GIVEN DATA ::
☆ ☆ ☆

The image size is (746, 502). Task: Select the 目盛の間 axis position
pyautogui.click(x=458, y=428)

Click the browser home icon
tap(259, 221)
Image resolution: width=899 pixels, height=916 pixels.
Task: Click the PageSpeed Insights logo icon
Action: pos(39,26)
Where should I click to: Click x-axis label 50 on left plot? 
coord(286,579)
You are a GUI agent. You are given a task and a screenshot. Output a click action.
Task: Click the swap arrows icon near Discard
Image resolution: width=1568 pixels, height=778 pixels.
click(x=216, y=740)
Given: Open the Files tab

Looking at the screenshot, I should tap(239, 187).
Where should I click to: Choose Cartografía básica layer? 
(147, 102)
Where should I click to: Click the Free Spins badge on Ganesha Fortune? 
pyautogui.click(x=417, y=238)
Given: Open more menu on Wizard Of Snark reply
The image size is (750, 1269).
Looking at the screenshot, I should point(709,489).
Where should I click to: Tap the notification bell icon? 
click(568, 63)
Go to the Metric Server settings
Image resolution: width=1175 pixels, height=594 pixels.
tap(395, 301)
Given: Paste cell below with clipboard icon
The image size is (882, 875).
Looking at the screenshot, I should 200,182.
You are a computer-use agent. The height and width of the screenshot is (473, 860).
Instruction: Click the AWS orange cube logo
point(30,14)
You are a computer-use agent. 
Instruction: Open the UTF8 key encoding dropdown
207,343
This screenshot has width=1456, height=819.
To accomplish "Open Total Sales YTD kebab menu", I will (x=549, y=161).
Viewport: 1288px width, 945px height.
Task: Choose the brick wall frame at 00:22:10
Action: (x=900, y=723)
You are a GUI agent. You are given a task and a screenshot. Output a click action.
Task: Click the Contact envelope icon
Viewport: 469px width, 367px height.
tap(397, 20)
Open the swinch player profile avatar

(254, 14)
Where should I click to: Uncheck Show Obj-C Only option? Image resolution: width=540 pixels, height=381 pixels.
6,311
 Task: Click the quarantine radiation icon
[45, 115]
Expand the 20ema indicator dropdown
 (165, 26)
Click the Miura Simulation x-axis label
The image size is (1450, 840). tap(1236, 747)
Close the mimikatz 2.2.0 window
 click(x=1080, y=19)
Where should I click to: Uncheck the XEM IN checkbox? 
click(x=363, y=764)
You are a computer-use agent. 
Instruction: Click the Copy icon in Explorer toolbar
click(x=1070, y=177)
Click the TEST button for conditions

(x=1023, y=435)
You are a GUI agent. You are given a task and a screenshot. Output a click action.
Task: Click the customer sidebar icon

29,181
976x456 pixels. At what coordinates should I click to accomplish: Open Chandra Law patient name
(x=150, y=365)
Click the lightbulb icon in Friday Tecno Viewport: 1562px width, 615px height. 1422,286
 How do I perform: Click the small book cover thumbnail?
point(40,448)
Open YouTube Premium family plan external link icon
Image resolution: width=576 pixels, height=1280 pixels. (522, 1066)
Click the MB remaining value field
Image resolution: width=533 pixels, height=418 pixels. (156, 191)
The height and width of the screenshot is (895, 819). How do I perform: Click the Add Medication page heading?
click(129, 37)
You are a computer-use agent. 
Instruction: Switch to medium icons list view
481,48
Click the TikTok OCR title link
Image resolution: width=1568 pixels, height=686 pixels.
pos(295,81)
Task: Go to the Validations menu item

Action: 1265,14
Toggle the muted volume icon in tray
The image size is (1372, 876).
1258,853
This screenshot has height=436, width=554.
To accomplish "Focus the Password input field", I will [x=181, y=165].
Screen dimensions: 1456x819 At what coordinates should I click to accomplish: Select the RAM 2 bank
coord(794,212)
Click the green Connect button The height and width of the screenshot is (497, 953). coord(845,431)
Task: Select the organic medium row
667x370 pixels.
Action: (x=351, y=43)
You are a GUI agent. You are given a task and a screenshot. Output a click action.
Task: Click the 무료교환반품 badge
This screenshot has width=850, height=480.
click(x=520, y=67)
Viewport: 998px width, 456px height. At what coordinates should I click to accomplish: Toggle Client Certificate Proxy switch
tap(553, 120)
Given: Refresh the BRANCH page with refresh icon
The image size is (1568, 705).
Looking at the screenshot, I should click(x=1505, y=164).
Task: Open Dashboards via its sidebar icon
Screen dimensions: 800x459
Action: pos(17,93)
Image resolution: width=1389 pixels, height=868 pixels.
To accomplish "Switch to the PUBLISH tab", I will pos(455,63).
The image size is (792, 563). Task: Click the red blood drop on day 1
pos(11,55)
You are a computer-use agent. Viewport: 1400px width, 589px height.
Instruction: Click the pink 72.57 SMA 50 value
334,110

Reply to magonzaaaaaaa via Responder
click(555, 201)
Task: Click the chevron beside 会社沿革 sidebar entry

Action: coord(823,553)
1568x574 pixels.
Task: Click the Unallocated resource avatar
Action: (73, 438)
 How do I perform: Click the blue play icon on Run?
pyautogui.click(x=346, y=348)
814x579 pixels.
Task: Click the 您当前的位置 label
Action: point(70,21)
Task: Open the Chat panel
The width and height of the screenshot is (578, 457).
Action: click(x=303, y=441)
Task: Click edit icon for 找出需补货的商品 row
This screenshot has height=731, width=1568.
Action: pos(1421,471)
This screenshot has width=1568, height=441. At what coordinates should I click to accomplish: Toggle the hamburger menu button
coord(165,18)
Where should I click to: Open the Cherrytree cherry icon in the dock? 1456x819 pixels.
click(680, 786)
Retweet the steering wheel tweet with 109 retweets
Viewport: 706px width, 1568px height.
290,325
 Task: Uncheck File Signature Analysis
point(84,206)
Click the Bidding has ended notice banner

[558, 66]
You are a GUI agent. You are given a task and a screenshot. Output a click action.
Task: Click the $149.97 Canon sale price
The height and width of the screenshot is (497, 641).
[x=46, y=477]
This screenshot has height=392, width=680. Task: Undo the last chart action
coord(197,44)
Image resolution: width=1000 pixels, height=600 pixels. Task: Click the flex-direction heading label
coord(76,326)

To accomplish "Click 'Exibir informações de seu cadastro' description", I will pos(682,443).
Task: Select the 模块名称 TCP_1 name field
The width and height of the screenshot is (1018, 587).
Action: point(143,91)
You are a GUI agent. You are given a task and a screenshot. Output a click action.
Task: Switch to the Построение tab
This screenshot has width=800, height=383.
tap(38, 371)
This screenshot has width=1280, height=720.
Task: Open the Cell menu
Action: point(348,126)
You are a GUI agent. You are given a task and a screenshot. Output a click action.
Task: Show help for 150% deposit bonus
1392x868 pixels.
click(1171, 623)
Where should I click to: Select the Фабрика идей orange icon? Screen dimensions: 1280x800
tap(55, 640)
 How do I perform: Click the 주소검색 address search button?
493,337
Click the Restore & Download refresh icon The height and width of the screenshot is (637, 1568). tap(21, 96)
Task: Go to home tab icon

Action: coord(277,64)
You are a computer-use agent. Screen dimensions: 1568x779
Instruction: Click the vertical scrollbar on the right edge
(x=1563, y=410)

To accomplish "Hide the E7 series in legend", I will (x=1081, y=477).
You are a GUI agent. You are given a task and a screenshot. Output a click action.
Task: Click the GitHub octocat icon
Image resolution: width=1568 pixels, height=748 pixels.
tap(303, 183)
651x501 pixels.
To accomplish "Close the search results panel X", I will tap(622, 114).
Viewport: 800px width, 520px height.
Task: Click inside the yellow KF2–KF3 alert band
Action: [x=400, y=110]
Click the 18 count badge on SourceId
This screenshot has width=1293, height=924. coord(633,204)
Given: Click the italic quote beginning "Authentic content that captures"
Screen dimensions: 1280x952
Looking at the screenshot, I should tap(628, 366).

☆ ☆ ☆

WHAT TO WORK ON :: Set out every line of the items above as a Markdown table with the columns Row and Line, numbering the rows in order and leaving out blank lines.

ANSWER FOR THE TASK ::
| Row | Line |
|---|---|
| 1 | The image size is (746, 502). Task: Select the 目盛の間 axis position |
| 2 | pyautogui.click(x=458, y=428) |
| 3 | Click the browser home icon |
| 4 | tap(259, 221) |
| 5 | Image resolution: width=899 pixels, height=916 pixels. |
| 6 | Task: Click the PageSpeed Insights logo icon |
| 7 | Action: pos(39,26) |
| 8 | Where should I click to: Click x-axis label 50 on left plot?  |
| 9 | coord(286,579) |
| 10 | You are a GUI agent. You are given a task and a screenshot. Output a click action. |
| 11 | Task: Click the swap arrows icon near Discard |
| 12 | Image resolution: width=1568 pixels, height=778 pixels. |
| 13 | click(x=216, y=740) |
| 14 | Given: Open the Files tab |
| 15 | Looking at the screenshot, I should tap(239, 187). |
| 16 | Where should I click to: Choose Cartografía básica layer?  |
| 17 | (147, 102) |
| 18 | Where should I click to: Click the Free Spins badge on Ganesha Fortune?  |
| 19 | pyautogui.click(x=417, y=238) |
| 20 | Given: Open more menu on Wizard Of Snark reply |
| 21 | The image size is (750, 1269). |
| 22 | Looking at the screenshot, I should point(709,489). |
| 23 | Where should I click to: Tap the notification bell icon?  |
| 24 | click(568, 63) |
| 25 | Go to the Metric Server settings |
| 26 | Image resolution: width=1175 pixels, height=594 pixels. |
| 27 | tap(395, 301) |
| 28 | Given: Paste cell below with clipboard icon |
| 29 | The image size is (882, 875). |
| 30 | Looking at the screenshot, I should 200,182. |
| 31 | You are a computer-use agent. The height and width of the screenshot is (473, 860). |
| 32 | Instruction: Click the AWS orange cube logo |
| 33 | point(30,14) |
| 34 | You are a computer-use agent.  |
| 35 | Instruction: Open the UTF8 key encoding dropdown |
| 36 | 207,343 |
| 37 | This screenshot has width=1456, height=819. |
| 38 | To accomplish "Open Total Sales YTD kebab menu", I will (x=549, y=161). |
| 39 | Viewport: 1288px width, 945px height. |
| 40 | Task: Choose the brick wall frame at 00:22:10 |
| 41 | Action: (x=900, y=723) |
| 42 | You are a GUI agent. You are given a task and a screenshot. Output a click action. |
| 43 | Task: Click the Contact envelope icon |
| 44 | Viewport: 469px width, 367px height. |
| 45 | tap(397, 20) |
| 46 | Open the swinch player profile avatar |
| 47 | (254, 14) |
| 48 | Where should I click to: Uncheck Show Obj-C Only option? Image resolution: width=540 pixels, height=381 pixels. |
| 49 | 6,311 |
| 50 |  Task: Click the quarantine radiation icon |
| 51 | [45, 115] |
| 52 | Expand the 20ema indicator dropdown |
| 53 |  (165, 26) |
| 54 | Click the Miura Simulation x-axis label |
| 55 | The image size is (1450, 840). tap(1236, 747) |
| 56 | Close the mimikatz 2.2.0 window |
| 57 |  click(x=1080, y=19) |
| 58 | Where should I click to: Uncheck the XEM IN checkbox?  |
| 59 | click(x=363, y=764) |
| 60 | You are a computer-use agent.  |
| 61 | Instruction: Click the Copy icon in Explorer toolbar |
| 62 | click(x=1070, y=177) |
| 63 | Click the TEST button for conditions |
| 64 | (x=1023, y=435) |
| 65 | You are a GUI agent. You are given a task and a screenshot. Output a click action. |
| 66 | Task: Click the customer sidebar icon |
| 67 | 29,181 |
| 68 | 976x456 pixels. At what coordinates should I click to accomplish: Open Chandra Law patient name |
| 69 | (x=150, y=365) |
| 70 | Click the lightbulb icon in Friday Tecno Viewport: 1562px width, 615px height. 1422,286 |
| 71 |  How do I perform: Click the small book cover thumbnail? |
| 72 | point(40,448) |
| 73 | Open YouTube Premium family plan external link icon |
| 74 | Image resolution: width=576 pixels, height=1280 pixels. (522, 1066) |
| 75 | Click the MB remaining value field |
| 76 | Image resolution: width=533 pixels, height=418 pixels. (156, 191) |
| 77 | The height and width of the screenshot is (895, 819). How do I perform: Click the Add Medication page heading? |
| 78 | click(129, 37) |
| 79 | You are a computer-use agent.  |
| 80 | Instruction: Switch to medium icons list view |
| 81 | 481,48 |
| 82 | Click the TikTok OCR title link |
| 83 | Image resolution: width=1568 pixels, height=686 pixels. |
| 84 | pos(295,81) |
| 85 | Task: Go to the Validations menu item |
| 86 | Action: 1265,14 |
| 87 | Toggle the muted volume icon in tray |
| 88 | The image size is (1372, 876). |
| 89 | 1258,853 |
| 90 | This screenshot has height=436, width=554. |
| 91 | To accomplish "Focus the Password input field", I will [x=181, y=165]. |
| 92 | Screen dimensions: 1456x819 At what coordinates should I click to accomplish: Select the RAM 2 bank |
| 93 | coord(794,212) |
| 94 | Click the green Connect button The height and width of the screenshot is (497, 953). coord(845,431) |
| 95 | Task: Select the organic medium row |
| 96 | 667x370 pixels. |
| 97 | Action: (x=351, y=43) |
| 98 | You are a GUI agent. You are given a task and a screenshot. Output a click action. |
| 99 | Task: Click the 무료교환반품 badge |
| 100 | This screenshot has width=850, height=480. |
| 101 | click(x=520, y=67) |
| 102 | Viewport: 998px width, 456px height. At what coordinates should I click to accomplish: Toggle Client Certificate Proxy switch |
| 103 | tap(553, 120) |
| 104 | Given: Refresh the BRANCH page with refresh icon |
| 105 | The image size is (1568, 705). |
| 106 | Looking at the screenshot, I should click(x=1505, y=164). |
| 107 | Task: Open Dashboards via its sidebar icon |
| 108 | Screen dimensions: 800x459 |
| 109 | Action: pos(17,93) |
| 110 | Image resolution: width=1389 pixels, height=868 pixels. |
| 111 | To accomplish "Switch to the PUBLISH tab", I will pos(455,63). |
| 112 | The image size is (792, 563). Task: Click the red blood drop on day 1 |
| 113 | pos(11,55) |
| 114 | You are a computer-use agent. Viewport: 1400px width, 589px height. |
| 115 | Instruction: Click the pink 72.57 SMA 50 value |
| 116 | 334,110 |
| 117 | Reply to magonzaaaaaaa via Responder |
| 118 | click(555, 201) |
| 119 | Task: Click the chevron beside 会社沿革 sidebar entry |
| 120 | Action: coord(823,553) |
| 121 | 1568x574 pixels. |
| 122 | Task: Click the Unallocated resource avatar |
| 123 | Action: (73, 438) |
| 124 |  How do I perform: Click the blue play icon on Run? |
| 125 | pyautogui.click(x=346, y=348) |
| 126 | 814x579 pixels. |
| 127 | Task: Click the 您当前的位置 label |
| 128 | Action: point(70,21) |
| 129 | Task: Open the Chat panel |
| 130 | The width and height of the screenshot is (578, 457). |
| 131 | Action: click(x=303, y=441) |
| 132 | Task: Click edit icon for 找出需补货的商品 row |
| 133 | This screenshot has height=731, width=1568. |
| 134 | Action: pos(1421,471) |
| 135 | This screenshot has width=1568, height=441. At what coordinates should I click to accomplish: Toggle the hamburger menu button |
| 136 | coord(165,18) |
| 137 | Where should I click to: Open the Cherrytree cherry icon in the dock? 1456x819 pixels. |
| 138 | click(680, 786) |
| 139 | Retweet the steering wheel tweet with 109 retweets |
| 140 | Viewport: 706px width, 1568px height. |
| 141 | 290,325 |
| 142 |  Task: Uncheck File Signature Analysis |
| 143 | point(84,206) |
| 144 | Click the Bidding has ended notice banner |
| 145 | [558, 66] |
| 146 | You are a GUI agent. You are given a task and a screenshot. Output a click action. |
| 147 | Task: Click the $149.97 Canon sale price |
| 148 | The height and width of the screenshot is (497, 641). |
| 149 | [x=46, y=477] |
| 150 | This screenshot has height=392, width=680. Task: Undo the last chart action |
| 151 | coord(197,44) |
| 152 | Image resolution: width=1000 pixels, height=600 pixels. Task: Click the flex-direction heading label |
| 153 | coord(76,326) |
| 154 | To accomplish "Click 'Exibir informações de seu cadastro' description", I will pos(682,443). |
| 155 | Task: Select the 模块名称 TCP_1 name field |
| 156 | The width and height of the screenshot is (1018, 587). |
| 157 | Action: point(143,91) |
| 158 | You are a GUI agent. You are given a task and a screenshot. Output a click action. |
| 159 | Task: Switch to the Построение tab |
| 160 | This screenshot has width=800, height=383. |
| 161 | tap(38, 371) |
| 162 | This screenshot has width=1280, height=720. |
| 163 | Task: Open the Cell menu |
| 164 | Action: point(348,126) |
| 165 | You are a GUI agent. You are given a task and a screenshot. Output a click action. |
| 166 | Task: Show help for 150% deposit bonus |
| 167 | 1392x868 pixels. |
| 168 | click(1171, 623) |
| 169 | Where should I click to: Select the Фабрика идей orange icon? Screen dimensions: 1280x800 |
| 170 | tap(55, 640) |
| 171 |  How do I perform: Click the 주소검색 address search button? |
| 172 | 493,337 |
| 173 | Click the Restore & Download refresh icon The height and width of the screenshot is (637, 1568). tap(21, 96) |
| 174 | Task: Go to home tab icon |
| 175 | Action: coord(277,64) |
| 176 | You are a computer-use agent. Screen dimensions: 1568x779 |
| 177 | Instruction: Click the vertical scrollbar on the right edge |
| 178 | (x=1563, y=410) |
| 179 | To accomplish "Hide the E7 series in legend", I will (x=1081, y=477). |
| 180 | You are a GUI agent. You are given a task and a screenshot. Output a click action. |
| 181 | Task: Click the GitHub octocat icon |
| 182 | Image resolution: width=1568 pixels, height=748 pixels. |
| 183 | tap(303, 183) |
| 184 | 651x501 pixels. |
| 185 | To accomplish "Close the search results panel X", I will tap(622, 114). |
| 186 | Viewport: 800px width, 520px height. |
| 187 | Task: Click inside the yellow KF2–KF3 alert band |
| 188 | Action: [x=400, y=110] |
| 189 | Click the 18 count badge on SourceId |
| 190 | This screenshot has width=1293, height=924. coord(633,204) |
| 191 | Given: Click the italic quote beginning "Authentic content that captures" |
| 192 | Screen dimensions: 1280x952 |
| 193 | Looking at the screenshot, I should tap(628, 366). |